Bug 1646691 - There is no clear indication of the failure root cause when config_download_timeout is reached
Summary: There is no clear indication of the failure root cause when config_download_t...
Keywords:
Status: CLOSED ERRATA
Alias: None
Product: Red Hat OpenStack
Classification: Red Hat
Component: openstack-tripleo-common
Version: 14.0 (Rocky)
Hardware: Unspecified
OS: Unspecified
high
high
Target Milestone: rc
: 14.0 (Rocky)
Assignee: Thomas Hervé
QA Contact: Artem Hrechanychenko
URL:
Whiteboard:
Depends On:
Blocks:
TreeView+ depends on / blocked
 
Reported: 2018-11-05 20:57 UTC by Marius Cornea
Modified: 2019-01-11 11:54 UTC (History)
6 users (show)

Fixed In Version: openstack-tripleo-common-9.4.1-0.20181012010877.el7ost
Doc Type: If docs needed, set a value
Doc Text:
Clone Of:
Environment:
Last Closed: 2019-01-11 11:54:32 UTC
Target Upstream Version:
Embargoed:


Attachments (Terms of Use)


Links
System ID Private Priority Status Summary Last Updated
Launchpad 1801902 0 None None None 2018-11-06 10:19:21 UTC
OpenStack gerrit 615653 0 'None' MERGED Fix config-download timeout 2020-12-30 13:19:16 UTC
Red Hat Product Errata RHEA-2019:0045 0 None None None 2019-01-11 11:54:38 UTC

Description Marius Cornea 2018-11-05 20:57:48 UTC
Description of problem:

When deployment times out because config_download_timeout is reached there is no clear indication why the failure occurred and also the ansible-playbook process keeps running despite the deploy process already failed.
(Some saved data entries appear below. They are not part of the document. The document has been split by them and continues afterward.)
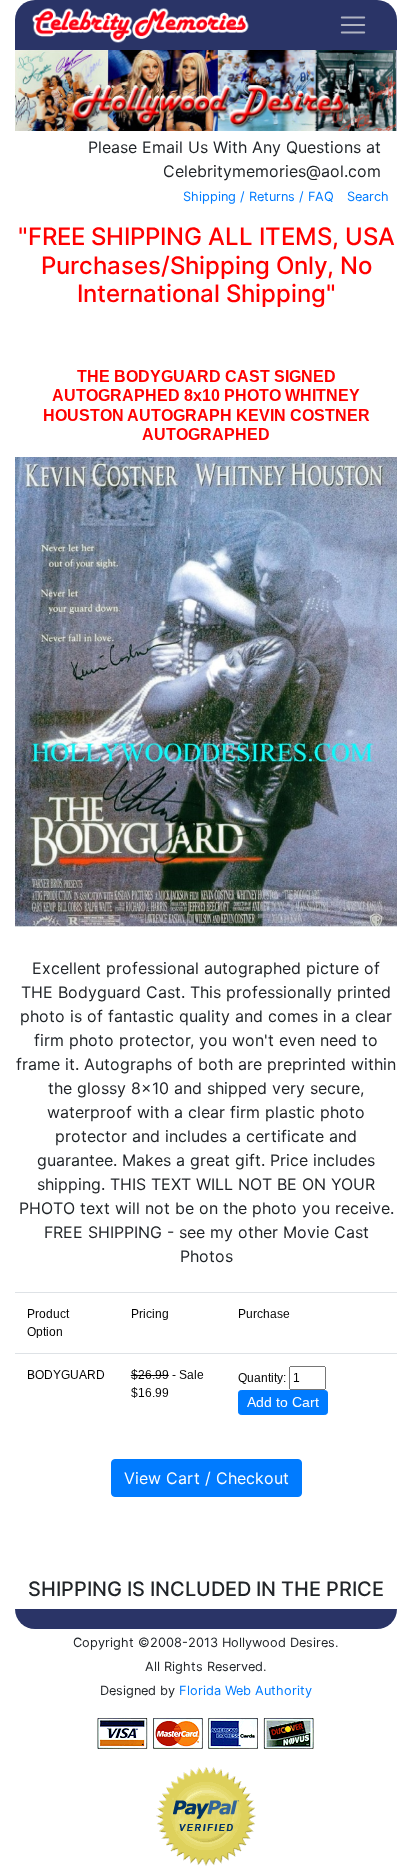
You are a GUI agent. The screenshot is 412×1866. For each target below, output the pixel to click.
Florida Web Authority (245, 1690)
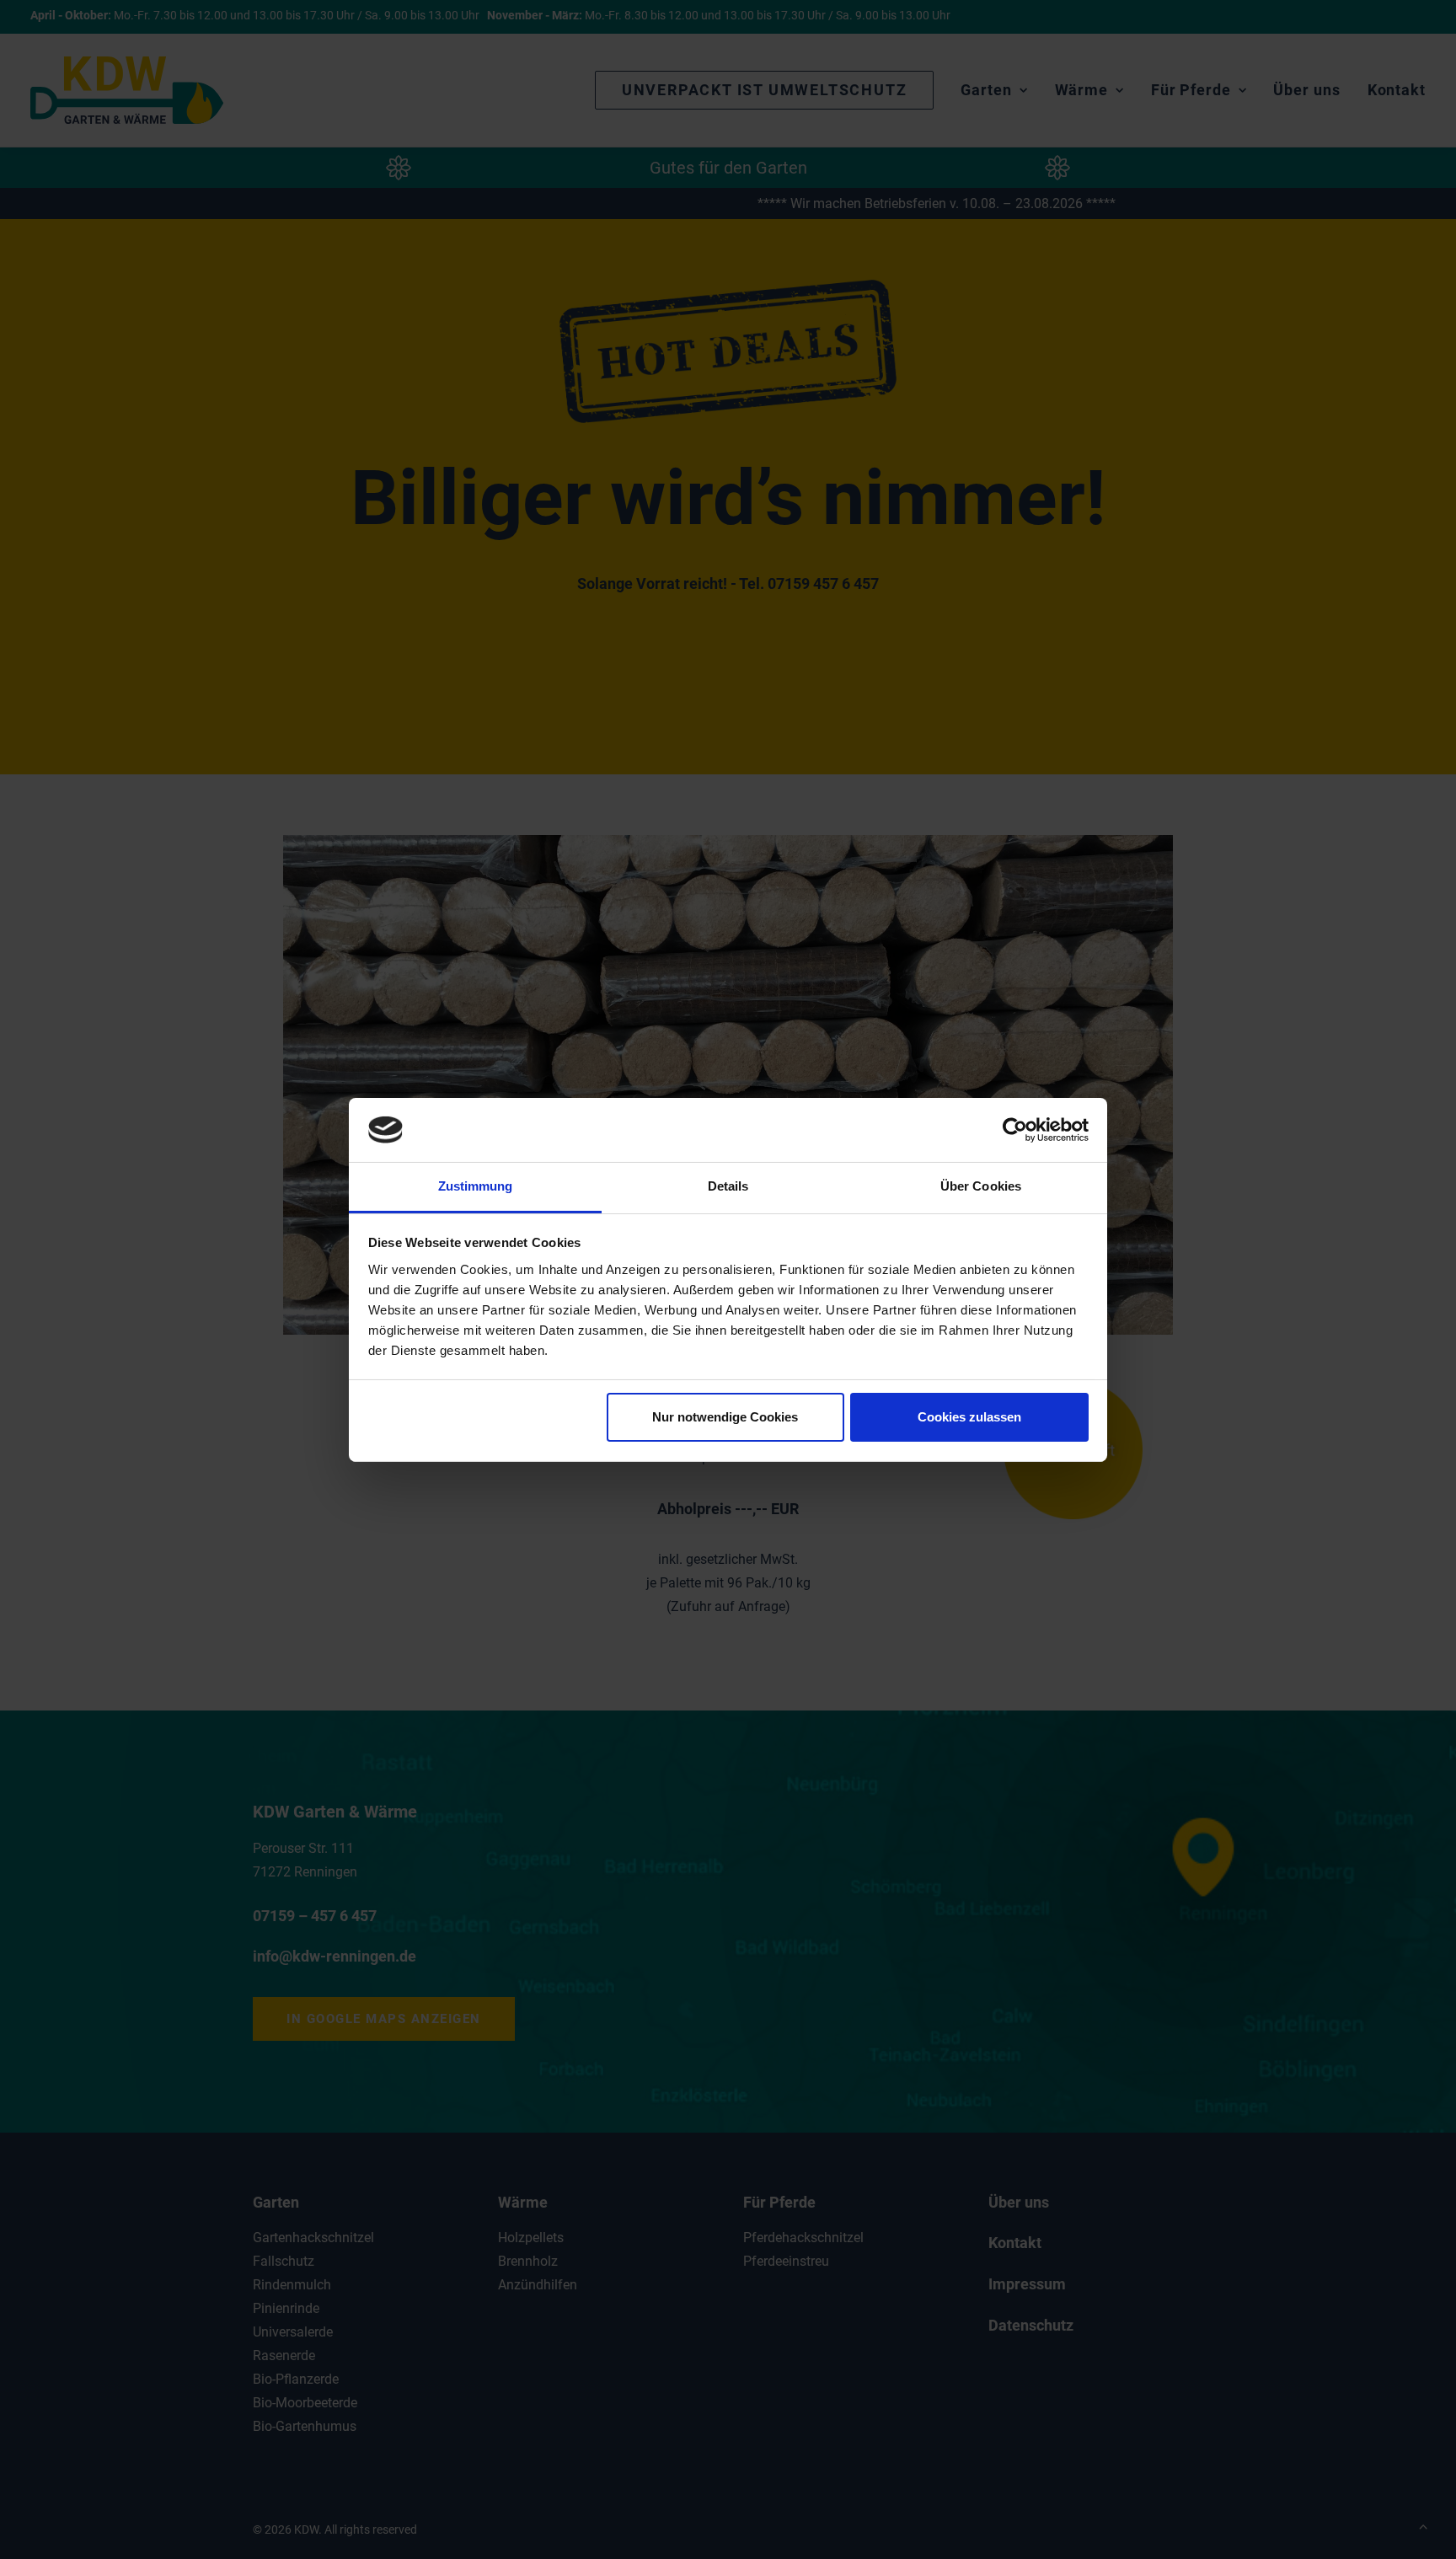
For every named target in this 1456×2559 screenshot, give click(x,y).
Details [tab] (728, 1186)
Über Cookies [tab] (980, 1186)
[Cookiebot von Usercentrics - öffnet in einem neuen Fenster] (1015, 1130)
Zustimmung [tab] (475, 1186)
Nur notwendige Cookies (725, 1417)
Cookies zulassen (969, 1417)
openstack overcloud deploy shows:

[...]

TASK [Run puppet host configuration for step 4] ********************************
Monday 05 November 2018  14:50:08 -0500 (0:00:00.376)       1:02:03.510 ******* 
changed: [ceph-1] => {"censored": "the output has been hidden due to the fact that 'no_log: true' was specified for this result", "changed": true}

Ansible failed, check log at /var/lib/mistral/overcloud/ansible.log.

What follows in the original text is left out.